Другой интригующий вопрос заключается в том, в какой степени белки TET могут быть вовлечены в поддержание или реверсию дисфункции Т-клеток. Эпигенетические регуляторы были вовлечены в дисфункцию Т-клеток (99, 100). Было показано, что дисфункция Т-клеток характеризуется двумя различными состояниями хроматина (101). Одна из этих хроматиновых сигнатур характеризует дисфункциональные клетки на ранних стадиях их дифференцировки в опухолевом микроокружении.
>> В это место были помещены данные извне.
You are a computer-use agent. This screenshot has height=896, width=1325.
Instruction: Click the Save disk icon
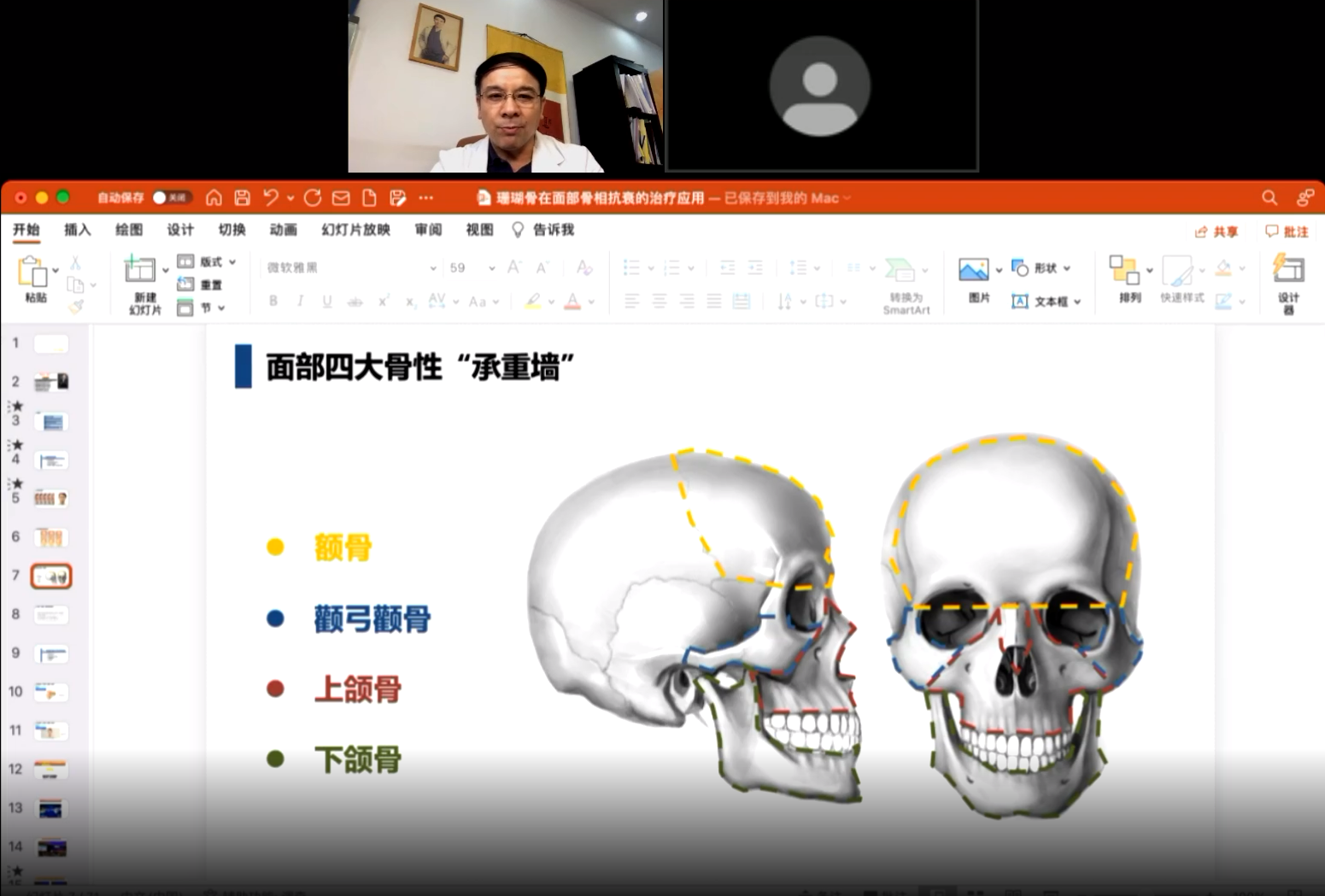pos(243,197)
Важно, что на этой стадии клетки сохраняют потенциал для перепрограммирования и восстановления эффекторной функции после блокады контрольных точек (101). Однако опухоль-инфильтрирующие лимфоциты на более поздних стадиях своего присутствия в микроокружении опухоли создают хроматиновую сигнатуру, которая не поддается перепрограммированию, и поэтому они не могут восстановить эффекторную функцию после блокады контрольных точек, что делает эти клетки окончательно нефункциональными (101). Интересно, что удаление DNMT3a в CAR T-клетках, как сообщается, предотвращает дисфункцию и увеличивает противоопухолевый ответ (102). Таким образом, крайне важно изучить вклад белков TET в эпигенетический ландшафт дисфункциональных Т-клеток.

В заключение следует отметить, что за последние 12 лет мы оценили разносторонние функции белков TET в регуляции экспрессии генов и иммунной функции. Однако, хотя их фермент-зависимые функции хорошо известны, их каталитически-независимые функции, особенно в Т-клетках, остаются неуловимыми. Кроме того, технические проблемы ограничивают наше понимание уникальных и общих функций белков TET в иммунных типах клеток. В частности, отсутствие антител, подходящих для анализа иммунопреципитации хроматина, в сочетании с ограниченным числом доступных типов клеток ограничивало нашу способность исследовать связывание каждого белка TET. Однако появление методов, позволяющих исследователям оценить связывание/привлечение факторов в масштабах всего генома с использованием ограниченного количества исходных клеток, таких как CUT&RUN (103), может улучшить наши возможности в решении этих вопросов. Кроме того, расшифровка взаимодействующих партнеров белков TET в различных подмножествах Т-клеток позволит выяснить механизмы, с помощью которых белки TET формируют биологию Т-клеток. В конечном итоге, определение механизмов, с помощью которых белки TET контролируют спецификацию, функцию и пролиферацию Т-клеточной линии, может изменить методы лечения рака. В целом, исследования в области белков TET демонстрируют, как проведение и инвестирование в фундаментальные исследования для лучшего понимания механизмов, регулирующих экспрессию генов, может иметь значене для клиники.